Оба неравенства – имущественное и доходов – дополняют друг друга и создают порочный круг (50). В статье Financial Times, опубликованной в 2020 году, говорилось, что к концу сентября 2019 года на долю 1 % самых богатых домохозяйств приходились рекордные 56 % всех обыкновенных акций американских компаний на общую сумму 21,4 трлн долларов США. Еще раз: «один процент» фактически владеет более чем половиной всего американского акционерного капитала. Этот процент неуклонно рос на протяжении последних 30 лет, что было «вызвано отсутствием роста заработной платы у многих американцев, что не позволяло им участвовать в доходах фондового рынка в последнее десятилетие».

0,1 % самых богатых добились еще больших успехов. К 2010-м годам они накопили более одной пятой всего богатства США, что почти в три раза больше, чем в середине 1970-х годов. С другой стороны, те, кто находится внизу пирамиды, ощутили, как их доля богатства и сбережений резко снизилась до такой степени, что они часто даже не могли покрыть расходы на неотложную медицинскую помощь и образование (51). Это стало еще более очевидным во время пандемии 2020 года.

По утверждению экономиста, лауреата Нобелевской премии Джозефа Стиглица, следствием растущего имущественного неравенства является то, что экономическая мобильность в США все больше уходит в прошлое; и у многих нет возможности обеспечить себе долгую и здоровую жизнь. Он осудил сложившуюся ситуацию в своей книге «People, Power and Profits: Progressive Capitalism for an Age of Discontent» («Люди, власть и прибыль: Прогрессивный капитализм в эпоху массового недовольства»), вышедшей в 2019 году, и в предшествующем ей эссе в Scientific American. «Семьи из 50 % самых бедных граждан едва ли обладают необходимыми денежными резервами на «черный день», – пишет он. – Газеты изобилуют историями о тех, у кого после поломки машины или болезни жизнь пошла под откос, и они так и не смогли оправиться. В значительной степени из-за высокого уровня неравенства ожидаемая продолжительность жизни в США, изначально крайне низкая, постоянно сокращается» (52).

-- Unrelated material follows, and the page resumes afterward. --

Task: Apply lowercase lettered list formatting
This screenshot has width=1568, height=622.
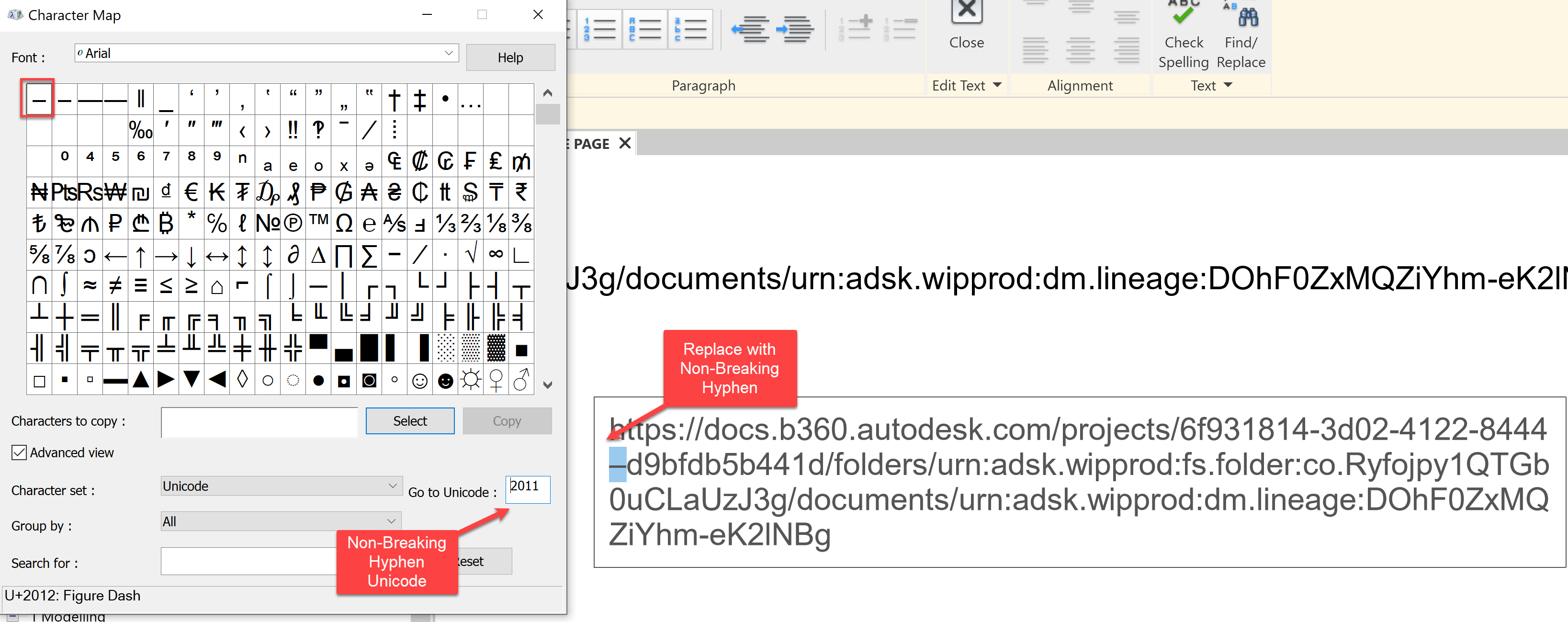Action: 690,29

Действительно, феномен, который Энн Кейс и Ангус Дитон назвали «смертью от отчаяния» (53), набирает обороты в Америке (и даже в Великобритании (54)). Люди срываются вниз с экономической лестницы и чахнут или умирают из-за передозировки опиоидами, депрессии или других проблем со здоровьем, связанных с их плохим экономическим положением.